Na altura, a tecnologia ainda não estava no ponto certo; isso mudou radicalmente nos últimos anos. Agora, argumenta a consultora de transformação de negócio da IBM, Agata Slater, a complexidade técnica foi resolvida. O que é preciso é solucionar a hesitação das empresas na criação de um ecossistema maciço em que os dispositivos conectados efetuam transações comerciais entre si sem intervenção humana e com uma partilha significativa de dados, sem que isso constitua um risco de privacidade ou segurança.
A executiva, que falou deste conceito na Vodafone Business Conference, considera que a indústria automóvel e de mobilidade é a que está mais pronta para adotar estas tecnologias. O investimento das construtoras na inteligência das máquinas tem sido muito intensivo, há uma transição em curso para a eletrificação, e o caminho para os carros autónomos fomenta plataformas da Economia das Coisas.
Na sua apresentação, Agata Slater deu o exemplo de um carro elétrico que é capaz de detetar a necessidade de ser recarregado, procurar uma estação de carregamento e pagar de forma autónoma.
A Bosch, que fala de uma “Economia de Tudo”, exemplifica com um carro que paga sozinho pelo estacionamento, mas há outras áreas em que a Economia das Coisas (EoT, na sigla inglesa) demonstra potencial. Num relatório sobre o tema, a Bosch defende que estes princípios podem ser transferidos do automóvel para a indústria da manufatura, sector energético e mercados de consumo. “Em princípio, as interações podem ser entre toda e qualquer coisa”, indica a pesquisa da multinacional.

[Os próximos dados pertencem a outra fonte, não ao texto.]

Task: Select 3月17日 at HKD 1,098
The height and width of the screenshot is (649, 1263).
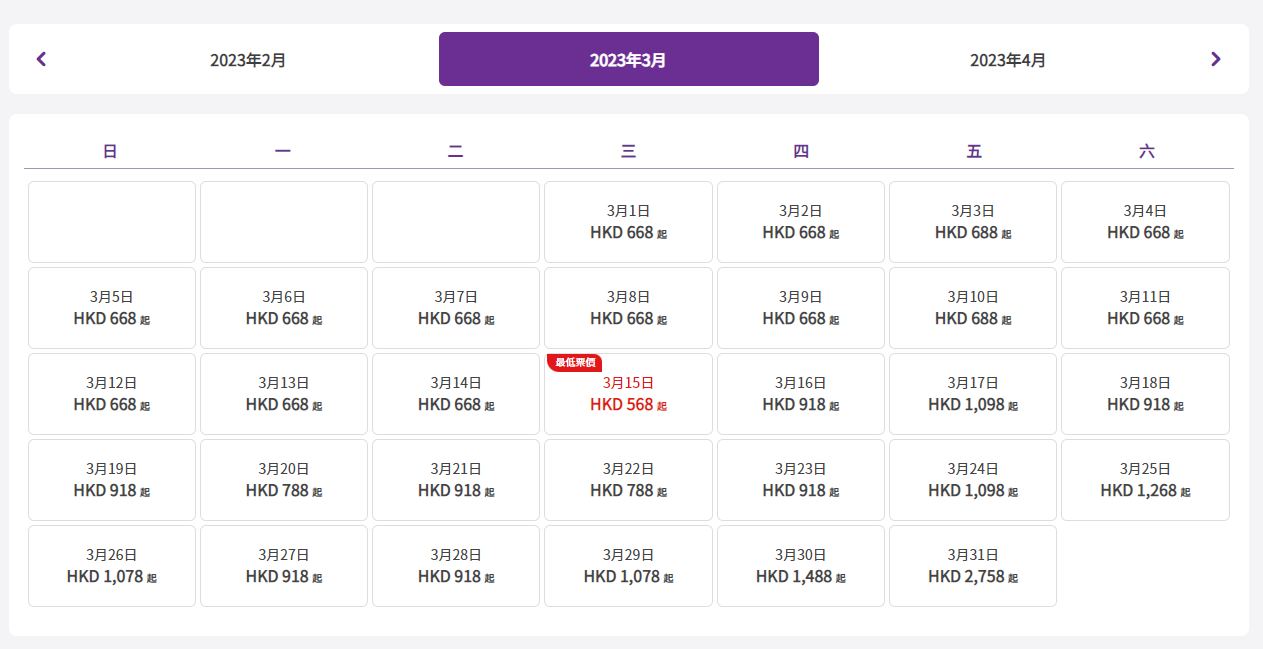Action: coord(972,394)
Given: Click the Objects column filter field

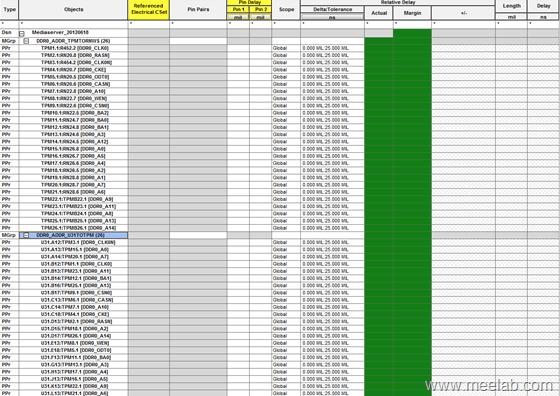Looking at the screenshot, I should click(x=73, y=24).
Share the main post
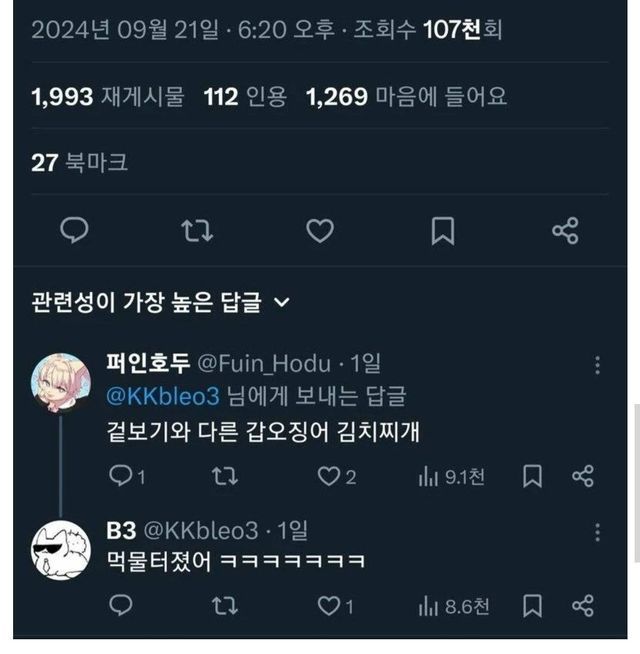640x654 pixels. (x=565, y=231)
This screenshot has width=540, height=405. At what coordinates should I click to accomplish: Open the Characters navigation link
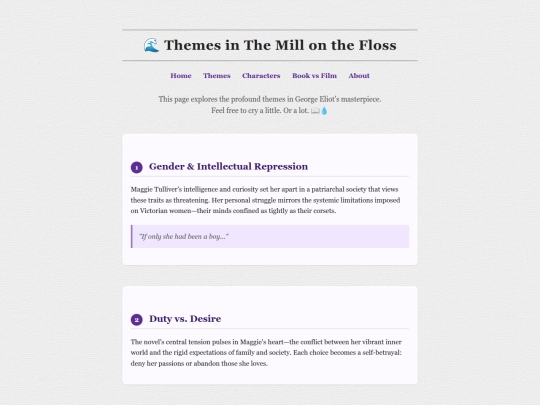pyautogui.click(x=261, y=76)
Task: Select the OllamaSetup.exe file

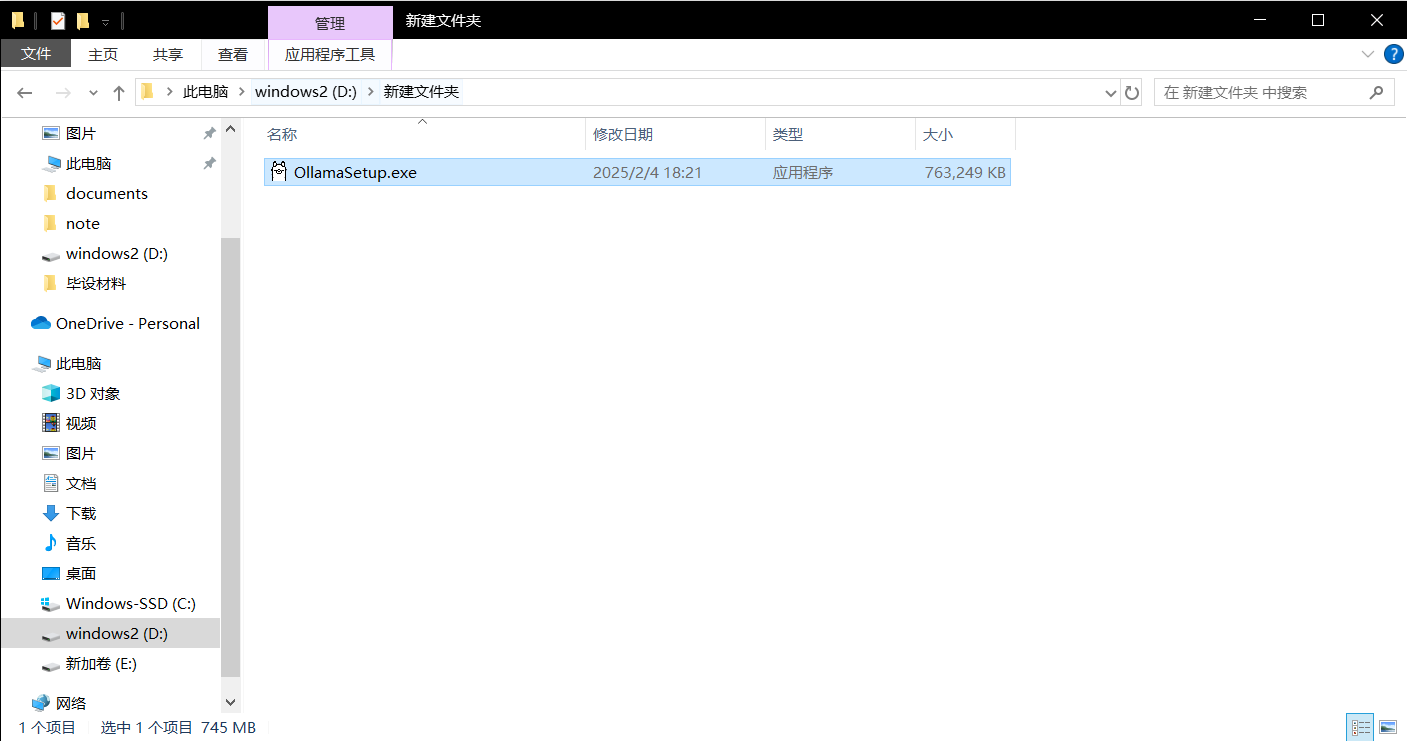Action: coord(355,172)
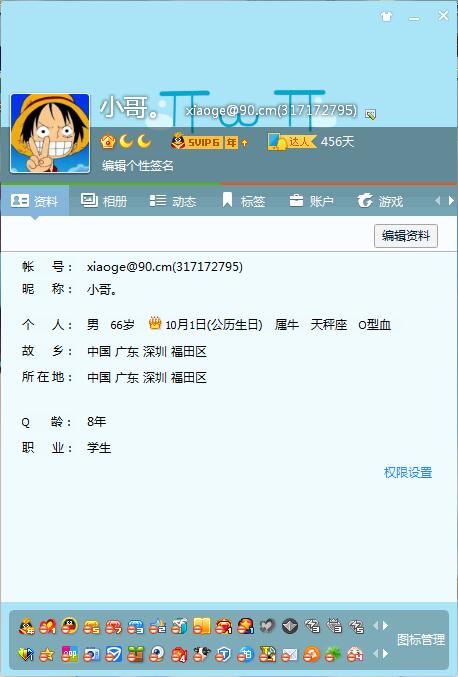Click the 编辑资料 button
This screenshot has height=677, width=458.
pos(406,236)
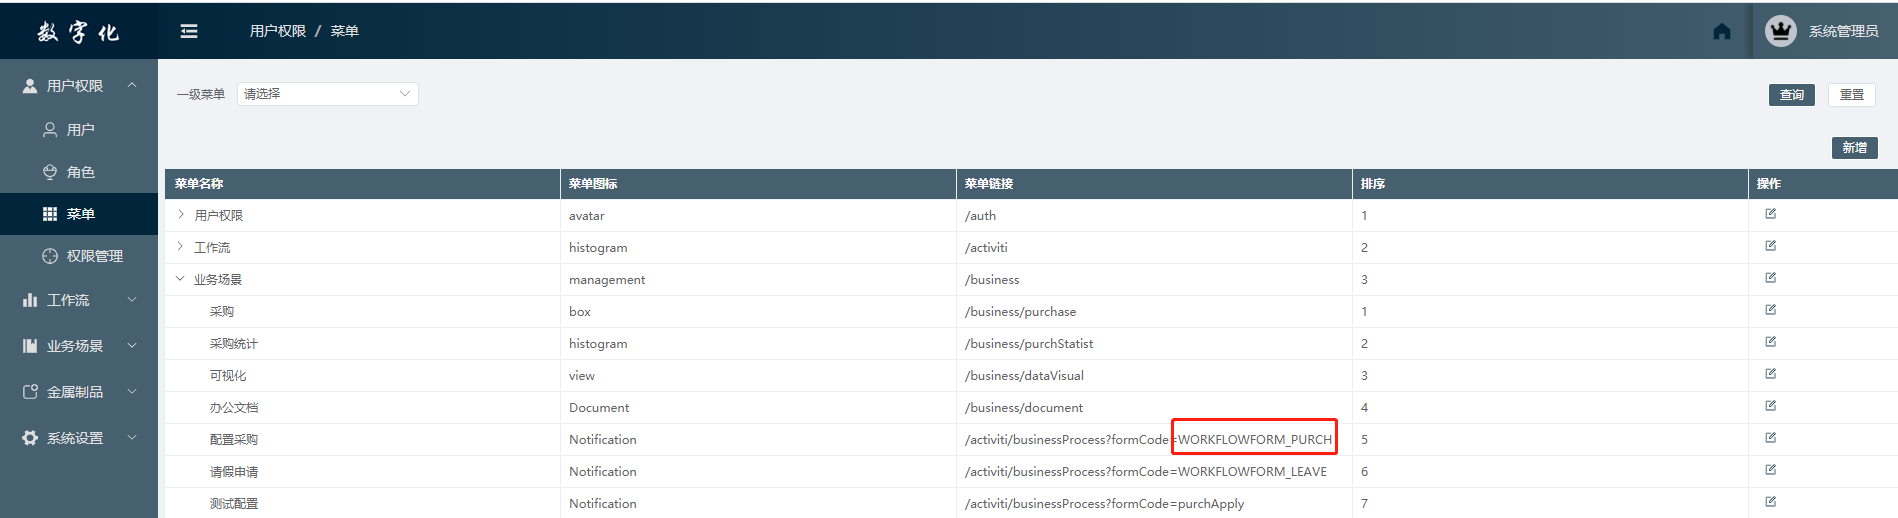Click edit icon for 采购统计 row

(1770, 342)
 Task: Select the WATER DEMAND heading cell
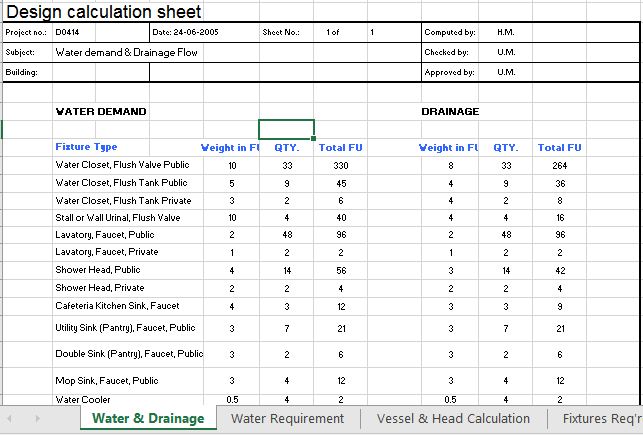pyautogui.click(x=101, y=112)
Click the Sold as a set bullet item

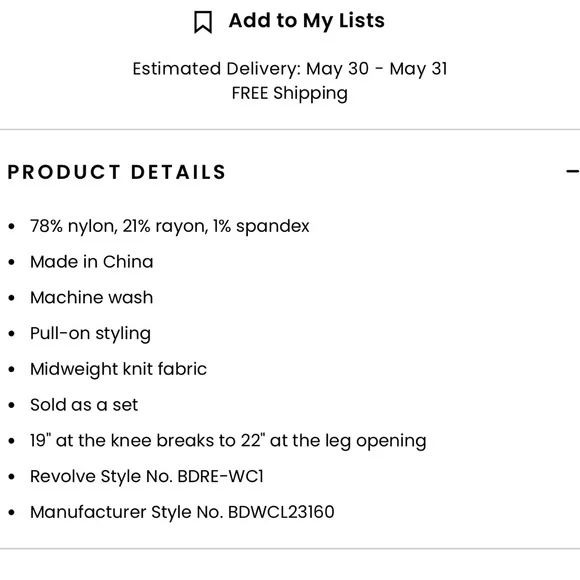coord(84,405)
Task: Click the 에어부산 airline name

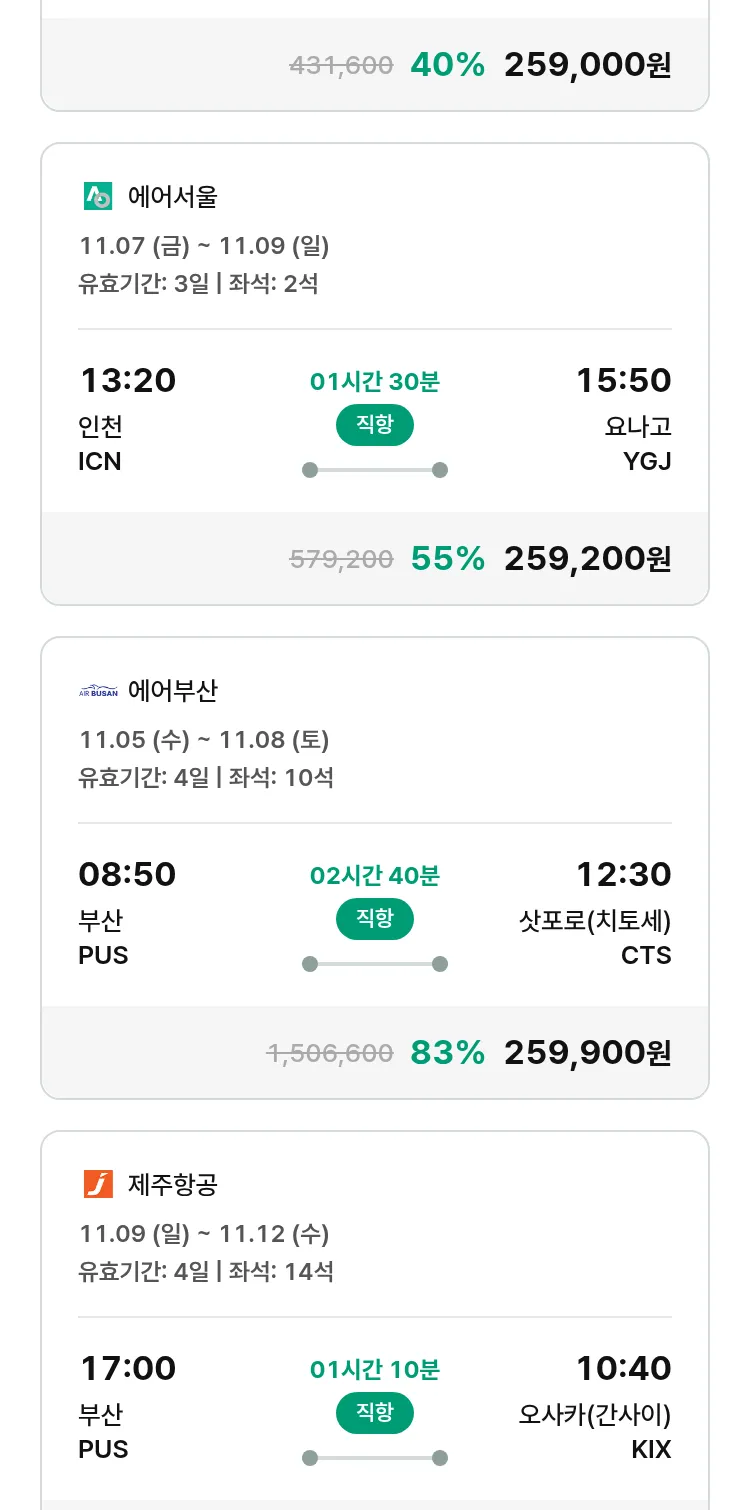Action: (172, 691)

O que é preciso é começar nalgum lado e o melhor ponto de partida, argumentou Agata Slater na conferência, é uma combinação entre tecnologias inovadoras de Inteligência Artificial, Internet das Coisas e blockchain. É isso que diferencia este momento: nunca foi possível fazer tanto com ferramentas tão acessíveis.
Quais foram os destaques da sua apresentação na conferência e as mensagens que quis transmitir à audiência?
Falei da influência que as tecnologias inovadoras têm umas sobre as outras. Estamos a ouvir falar bastante de tecnologias diferentes de forma individual, há um ‘hype’ significativo à medida que estas tecnologias entram no mercado, mas o que muita gente esquece é que elas resolvem parte de um dado problema. Quando são combinadas, o seu impacto é ainda maior.
Referi especificamente a IoT [Internet das Coisas], IA [Inteligência Artificial] e o blockchain, porque acredito que há uma sinergia muito forte entre estas tecnologias. Vamos ver o seu impacto a crescer, em especial no impulso à digitalização em muitas indústrias.
Dei exemplos de como estas tecnologias podem trabalhar juntas em situações reais para resolver problemas da vida real e quais são as regras em torno da implementação destas tecnologias.
Qual é um bom exemplo de como estas tecnologias podem ser combinadas para criar, por exemplo, novas formas de monetização?
Referi um conceito chamado Economia das Coisas e é aqui que estas tecnologias ganham vida. A Economia das Coisas é um conceito que inclui dispositivos IoT a comunicarem e a fazerem transações de forma autónoma. Se tivermos essa conectividade, chegamos a uma dimensão diversa de dados e isso pode ser convertido em novas soluções e novos produtos, em especial se adicionarmos capacidades IA em cima.
Vejo a mobilidade e [sector] automóvel como uma indústria que está pronta para a adoção destas tecnologias, visto que este sector está a ser disruptivo a ritmo elevado. Dei exemplos de como esta Economia das Coisas pode ganhar vida neste contexto.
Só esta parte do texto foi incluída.